BEGIN Study material

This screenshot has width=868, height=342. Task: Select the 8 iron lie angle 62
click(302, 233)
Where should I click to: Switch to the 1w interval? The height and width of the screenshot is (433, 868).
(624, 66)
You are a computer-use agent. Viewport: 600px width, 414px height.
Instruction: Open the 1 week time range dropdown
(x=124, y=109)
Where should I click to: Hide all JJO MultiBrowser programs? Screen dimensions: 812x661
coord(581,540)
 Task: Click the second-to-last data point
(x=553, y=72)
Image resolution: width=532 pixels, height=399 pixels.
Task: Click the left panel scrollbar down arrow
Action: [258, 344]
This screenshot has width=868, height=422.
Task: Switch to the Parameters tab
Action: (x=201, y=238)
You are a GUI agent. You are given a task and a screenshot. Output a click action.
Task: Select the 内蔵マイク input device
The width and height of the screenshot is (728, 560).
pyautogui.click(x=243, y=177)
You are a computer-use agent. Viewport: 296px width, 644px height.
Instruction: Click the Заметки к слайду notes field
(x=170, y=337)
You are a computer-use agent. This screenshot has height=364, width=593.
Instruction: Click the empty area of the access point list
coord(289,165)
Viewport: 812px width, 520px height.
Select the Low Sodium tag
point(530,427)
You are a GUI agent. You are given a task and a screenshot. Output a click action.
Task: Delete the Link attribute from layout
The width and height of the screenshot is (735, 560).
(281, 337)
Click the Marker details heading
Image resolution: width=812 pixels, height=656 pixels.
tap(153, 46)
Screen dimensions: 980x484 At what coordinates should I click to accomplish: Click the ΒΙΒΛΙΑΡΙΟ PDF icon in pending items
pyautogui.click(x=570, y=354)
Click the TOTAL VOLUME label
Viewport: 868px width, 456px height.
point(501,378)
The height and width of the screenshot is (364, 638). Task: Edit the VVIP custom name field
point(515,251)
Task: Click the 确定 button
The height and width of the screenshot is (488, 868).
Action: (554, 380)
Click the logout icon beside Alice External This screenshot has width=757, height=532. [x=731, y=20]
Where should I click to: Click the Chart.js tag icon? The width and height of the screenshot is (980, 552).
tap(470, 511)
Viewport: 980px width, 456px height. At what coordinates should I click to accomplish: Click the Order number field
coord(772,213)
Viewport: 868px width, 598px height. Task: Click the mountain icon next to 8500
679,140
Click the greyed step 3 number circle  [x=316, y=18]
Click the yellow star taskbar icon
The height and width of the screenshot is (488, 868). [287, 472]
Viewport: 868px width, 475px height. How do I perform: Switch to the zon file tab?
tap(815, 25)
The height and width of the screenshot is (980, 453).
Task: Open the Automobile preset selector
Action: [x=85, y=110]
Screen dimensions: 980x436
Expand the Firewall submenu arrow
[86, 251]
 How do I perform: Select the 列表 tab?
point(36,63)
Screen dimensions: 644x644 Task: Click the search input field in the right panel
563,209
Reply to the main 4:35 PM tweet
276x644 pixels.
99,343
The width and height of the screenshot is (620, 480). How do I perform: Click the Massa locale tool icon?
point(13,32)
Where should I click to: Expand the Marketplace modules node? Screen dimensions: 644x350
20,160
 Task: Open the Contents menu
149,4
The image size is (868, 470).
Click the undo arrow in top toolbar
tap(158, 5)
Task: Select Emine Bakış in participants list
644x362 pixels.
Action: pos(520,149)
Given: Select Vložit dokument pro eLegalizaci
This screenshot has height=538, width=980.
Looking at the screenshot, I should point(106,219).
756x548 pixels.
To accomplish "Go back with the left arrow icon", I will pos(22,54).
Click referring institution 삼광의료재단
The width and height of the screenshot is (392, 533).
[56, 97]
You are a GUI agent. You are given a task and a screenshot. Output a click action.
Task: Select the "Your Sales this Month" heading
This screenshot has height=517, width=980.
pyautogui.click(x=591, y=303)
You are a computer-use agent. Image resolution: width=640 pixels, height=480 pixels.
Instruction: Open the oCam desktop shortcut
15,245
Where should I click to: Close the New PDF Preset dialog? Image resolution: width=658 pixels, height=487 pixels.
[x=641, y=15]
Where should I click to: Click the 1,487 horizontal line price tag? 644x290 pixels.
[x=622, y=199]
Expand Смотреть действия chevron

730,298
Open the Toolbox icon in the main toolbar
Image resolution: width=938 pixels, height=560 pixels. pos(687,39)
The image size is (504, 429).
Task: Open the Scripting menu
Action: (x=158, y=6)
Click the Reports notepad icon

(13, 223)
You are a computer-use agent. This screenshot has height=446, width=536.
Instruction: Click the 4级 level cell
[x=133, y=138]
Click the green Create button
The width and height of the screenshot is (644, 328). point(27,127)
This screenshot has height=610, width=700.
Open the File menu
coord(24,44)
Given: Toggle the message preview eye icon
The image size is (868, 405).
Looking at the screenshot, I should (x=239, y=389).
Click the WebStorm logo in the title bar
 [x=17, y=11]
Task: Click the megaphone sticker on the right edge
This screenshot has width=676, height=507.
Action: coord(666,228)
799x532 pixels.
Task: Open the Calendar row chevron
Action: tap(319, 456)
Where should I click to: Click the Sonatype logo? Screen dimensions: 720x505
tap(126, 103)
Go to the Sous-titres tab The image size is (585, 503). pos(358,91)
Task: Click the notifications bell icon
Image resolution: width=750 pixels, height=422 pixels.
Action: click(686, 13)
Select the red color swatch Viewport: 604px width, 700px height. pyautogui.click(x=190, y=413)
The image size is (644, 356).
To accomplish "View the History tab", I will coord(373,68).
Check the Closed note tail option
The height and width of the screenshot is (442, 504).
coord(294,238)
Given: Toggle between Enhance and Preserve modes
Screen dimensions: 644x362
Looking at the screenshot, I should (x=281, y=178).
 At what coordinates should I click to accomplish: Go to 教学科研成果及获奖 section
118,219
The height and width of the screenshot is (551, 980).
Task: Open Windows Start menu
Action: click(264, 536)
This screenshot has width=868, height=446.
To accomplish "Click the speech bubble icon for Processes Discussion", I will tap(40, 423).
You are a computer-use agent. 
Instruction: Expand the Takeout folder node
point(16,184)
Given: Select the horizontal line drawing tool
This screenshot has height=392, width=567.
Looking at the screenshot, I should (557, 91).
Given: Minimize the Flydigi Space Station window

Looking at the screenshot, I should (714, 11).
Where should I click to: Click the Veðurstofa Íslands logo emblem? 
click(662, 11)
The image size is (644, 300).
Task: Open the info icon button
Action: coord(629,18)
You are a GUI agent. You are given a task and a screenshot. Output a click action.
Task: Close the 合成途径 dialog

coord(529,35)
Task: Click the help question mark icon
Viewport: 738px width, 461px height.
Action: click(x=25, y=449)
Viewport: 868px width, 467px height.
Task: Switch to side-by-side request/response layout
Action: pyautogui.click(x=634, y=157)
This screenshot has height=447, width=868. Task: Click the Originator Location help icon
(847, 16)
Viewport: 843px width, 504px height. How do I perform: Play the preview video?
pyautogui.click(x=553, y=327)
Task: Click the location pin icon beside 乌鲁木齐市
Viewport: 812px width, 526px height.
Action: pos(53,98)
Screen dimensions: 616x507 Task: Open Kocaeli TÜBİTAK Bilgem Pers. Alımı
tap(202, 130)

END Study material

▶ What the exercise asks: Taking the listing above as the source, transcribe only the lines starting at the line with "Given: Toggle between" and going through the line with "Given: Select the", unaltered and with both ends included.

▶ Answer:
Given: Toggle between Enhance and Preserve modes
Screen dimensions: 644x362
Looking at the screenshot, I should (x=281, y=178).
 At what coordinates should I click to accomplish: Go to 教学科研成果及获奖 section
118,219
The height and width of the screenshot is (551, 980).
Task: Open Windows Start menu
Action: click(264, 536)
This screenshot has width=868, height=446.
To accomplish "Click the speech bubble icon for Processes Discussion", I will tap(40, 423).
You are a computer-use agent. 
Instruction: Expand the Takeout folder node
point(16,184)
Given: Select the horizontal line drawing tool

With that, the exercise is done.